Extracted records
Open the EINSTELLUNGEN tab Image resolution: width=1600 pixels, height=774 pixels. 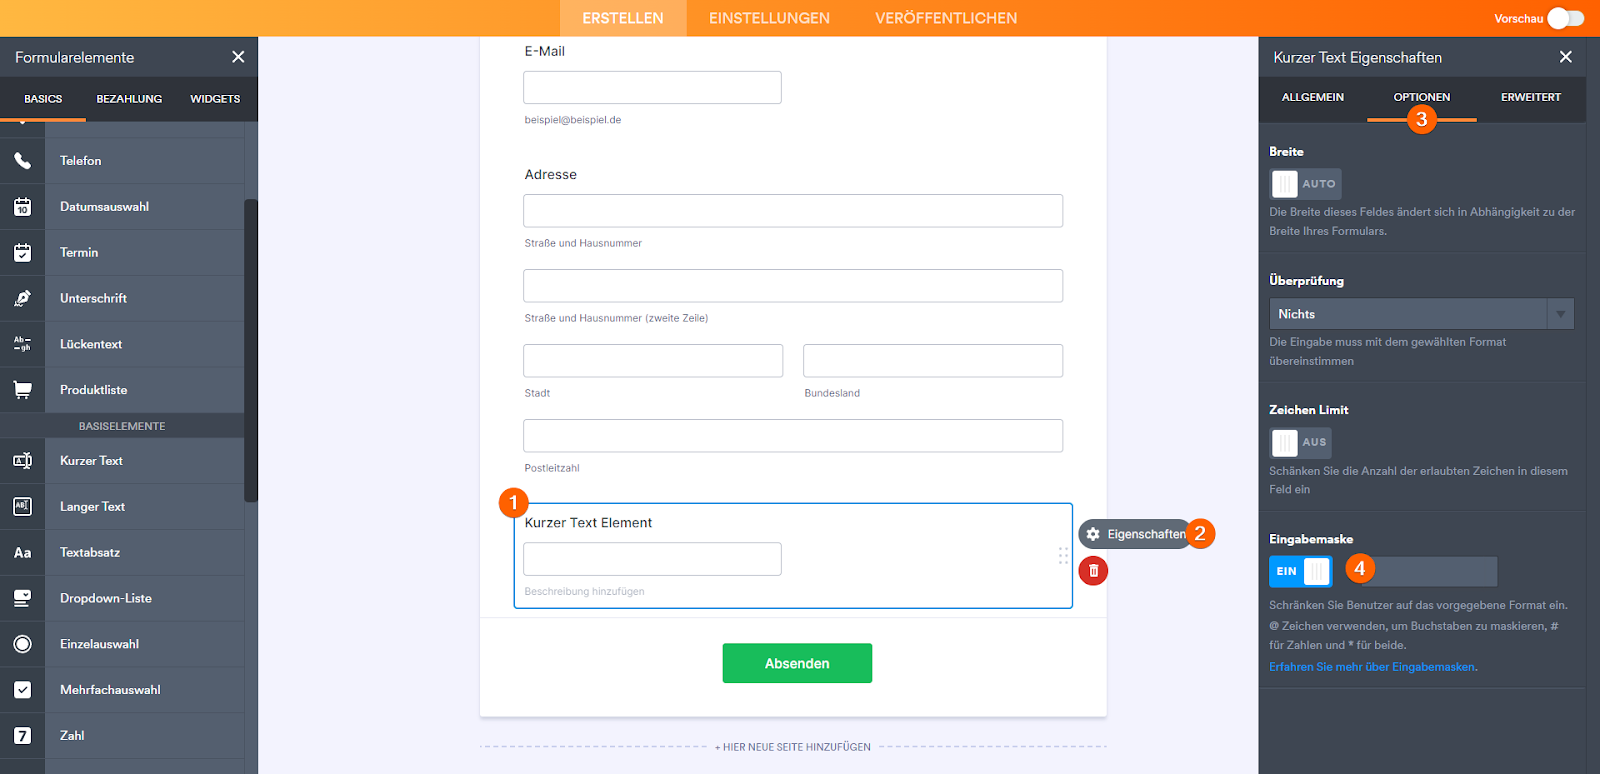coord(769,18)
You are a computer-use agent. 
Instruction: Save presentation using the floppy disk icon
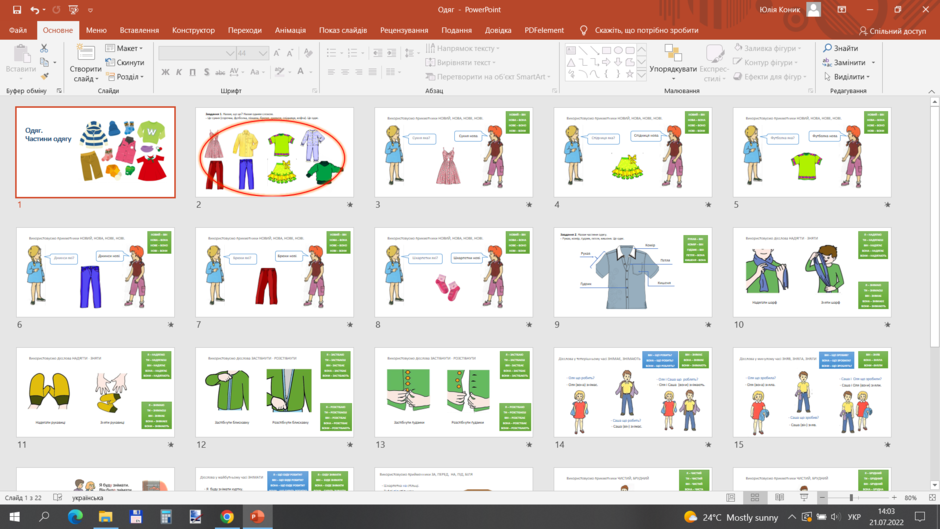[17, 10]
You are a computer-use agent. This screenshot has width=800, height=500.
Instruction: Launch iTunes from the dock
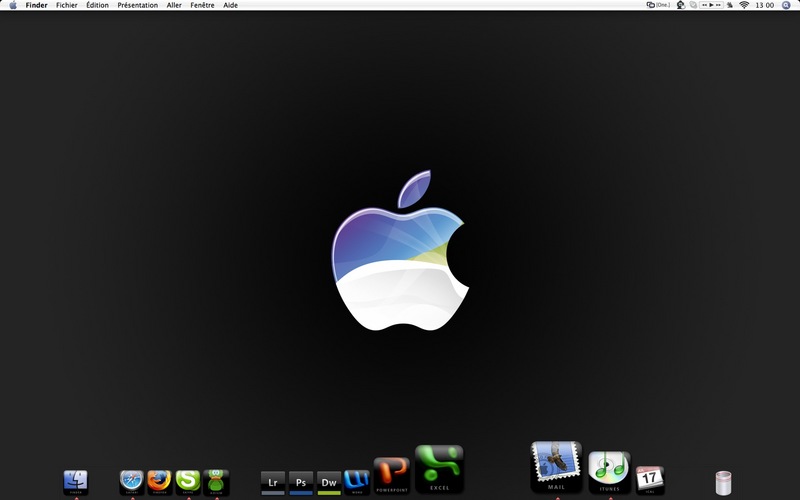tap(609, 472)
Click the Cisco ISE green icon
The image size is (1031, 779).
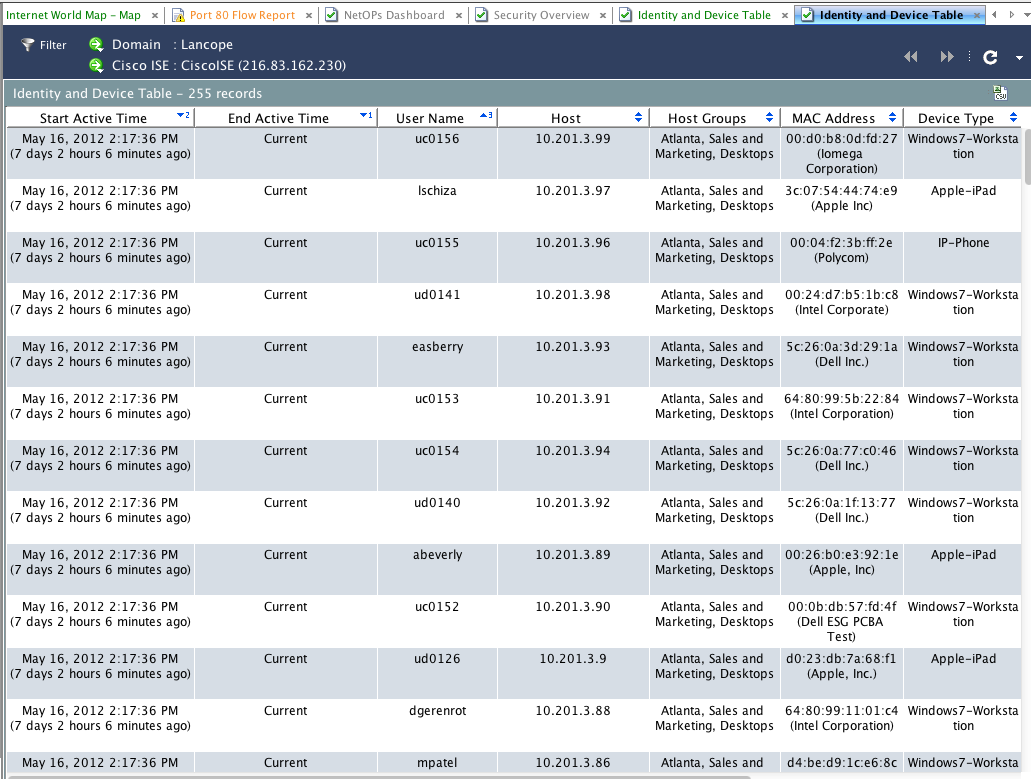point(96,65)
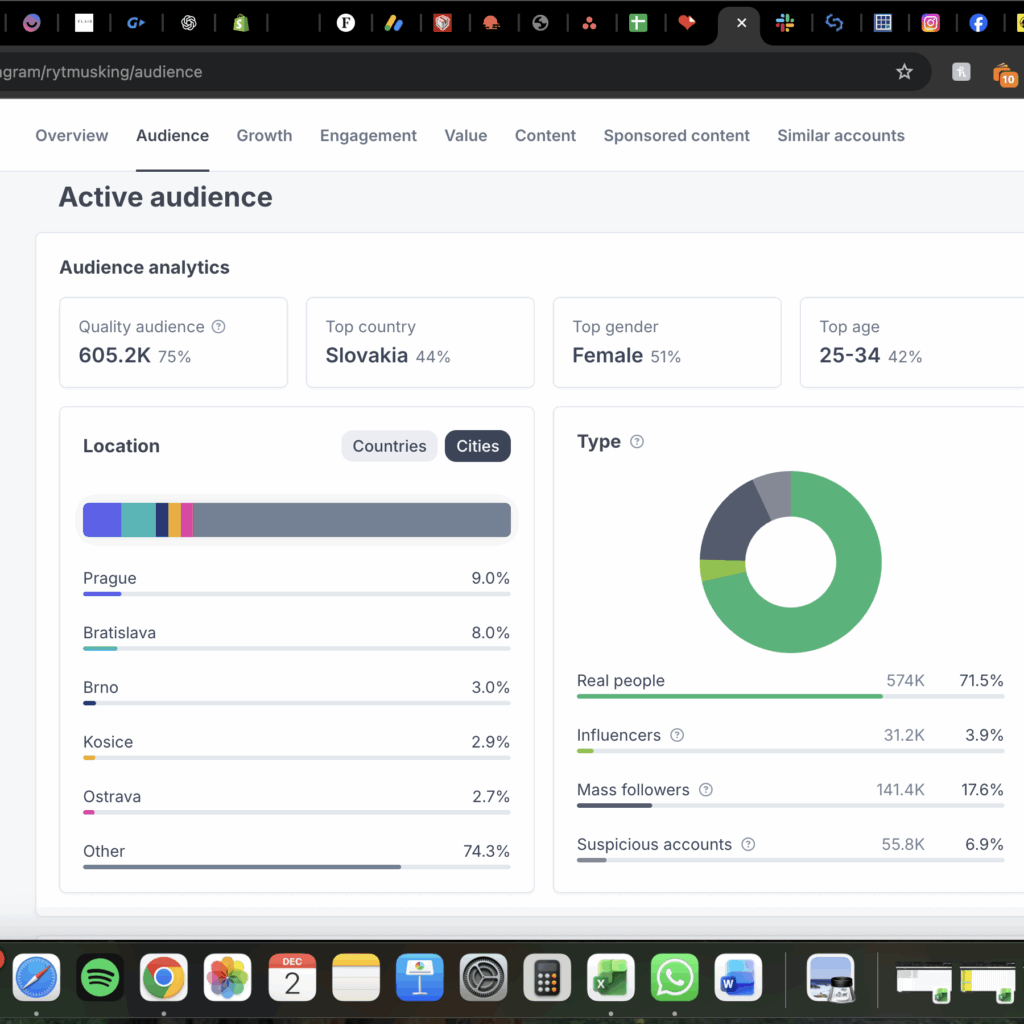1024x1024 pixels.
Task: Open the Calculator app in dock
Action: (x=547, y=977)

Directions
Reproduce exactly and only the lines from the one with "Click the Cisco ISE green icon" through the final line of the records above, inclusive. Pictures must be left out.

Output of the exercise
Click the Cisco ISE green icon
The image size is (1031, 779).
point(96,65)
1024x1024 pixels.
Task: Open the Calculator app in dock
Action: (x=547, y=977)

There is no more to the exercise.